Tag: Siraguso v. New York

  • Siraguso v. New York, 266 N.Y. 57 (1934): Parole Board Discretion and Consecutive Sentences

    Siraguso v. New York, 266 N.Y. 57 (1934)

    The Parole Board has discretion in determining when to consider a prisoner for parole, especially when multiple consecutive sentences are involved, and is not obligated to act until the combined minimum sentence for all crimes has been served.

    Summary

    Siraguso sought a writ of mandamus to compel the Parole Board to consider him for parole on his first sentence, arguing that its minimum term had been served. He was serving two consecutive sentences. The court held that the Parole Board has discretion in deciding when to consider parole, especially with consecutive sentences. The Board is not legally obligated to act until the combined minimum terms of all sentences have been served. The court emphasized that parole is not a right and the Board’s discretion prevails as long as the prisoner hasn’t served the full term minus good behavior credits.

    Facts

    Louis Siraguso was convicted of robbery in the first degree and sentenced on March 28, 1927, to a term of 20 to 40 years.
    Prior to the robbery conviction, he committed manslaughter in the first degree and was convicted of that crime on June 14, 1927, and sentenced as a first offender to a term of 10 to 20 years, to commence after the expiration of the robbery sentence.
    His minimum term for the robbery sentence expired on May 21, 1934, due to good conduct credits.
    The combined minimum sentence for both crimes would not expire until May 1940.

    Procedural History

    Siraguso applied for a writ of mandamus in Special Term to compel the Parole Board to convene and consider him for parole. The Special Term denied his application.
    The Appellate Division reversed the Special Term and granted the motion for peremptory mandamus.
    The New York Court of Appeals reviewed the Appellate Division’s order.

    Issue(s)

    Whether the Parole Board has a legal duty to convene and consider a prisoner for parole on his first sentence when the prisoner is serving multiple consecutive sentences, and the combined minimum term for all sentences has not yet expired.

    Holding

    No, because the Parole Board has discretion in determining when to consider a prisoner for parole, particularly when consecutive sentences are involved. The Board is under no legal duty to act until the combined minimum terms of all sentences have been served. The time of release shall be “discretionary with the board of parole, but no such person shall be released until he has served such minimum sentence.”

    Court’s Reasoning

    The court reasoned that sections 210 and 212 of the Correction Law and section 115 of the Executive Law relate to eligibility for “release on parole.” The Board must meet “at such times as may be necessary for a full study of the cases of all prisoners eligible for release on parole and to determine when * * * and to whom such parole may be granted.” (Executive Law, § 115.)
    The court highlighted that the Parole Board has discretion in deciding when to consider a prisoner for parole and is not required to take action until the combined minimum sentences have been served.
    The court emphasized that the minimum sentences for both crimes were already fixed by the court’s sentence and legislative acts.
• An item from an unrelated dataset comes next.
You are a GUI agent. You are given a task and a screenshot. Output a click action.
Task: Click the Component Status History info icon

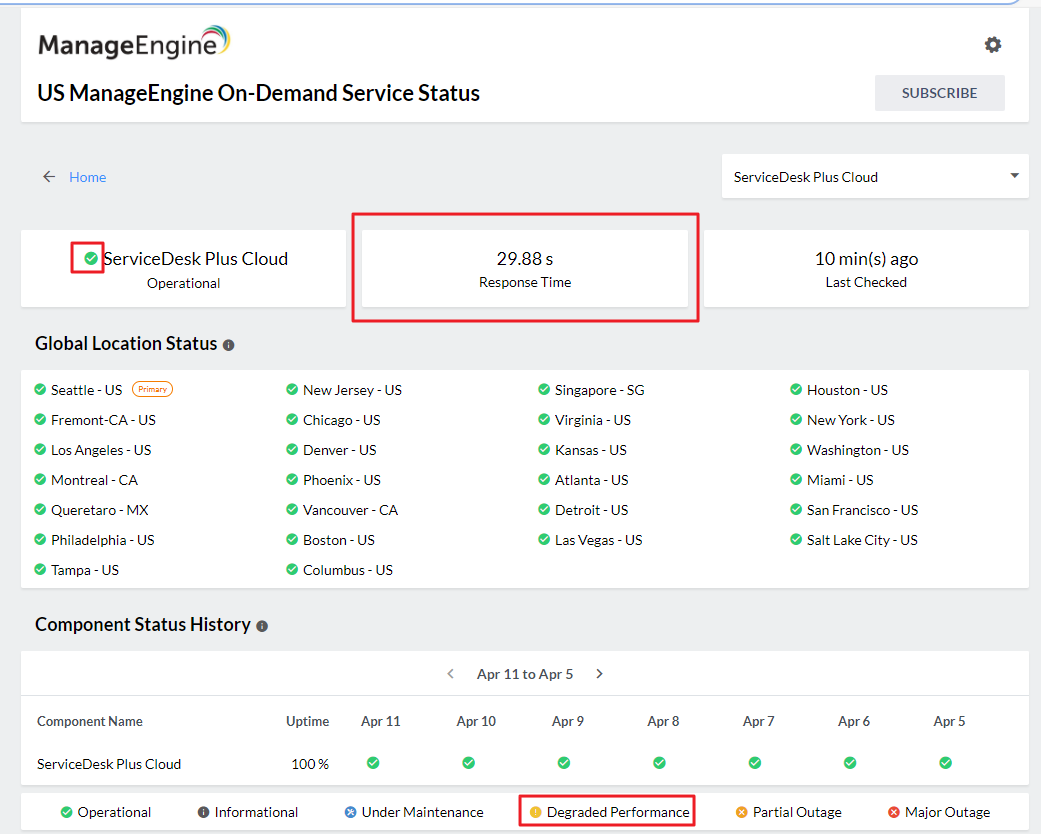(262, 626)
Although the minimum sentence for the robbery had expired, the manslaughter sentence was still running.
    The court noted that no prisoner is entitled to release as a matter of right until they have served their maximum term, minus credits for good behavior, which had not yet occurred in Siraguso’s case.
    Therefore, the court reversed the Appellate Division’s order and affirmed the Special Term’s denial of the writ of mandamus.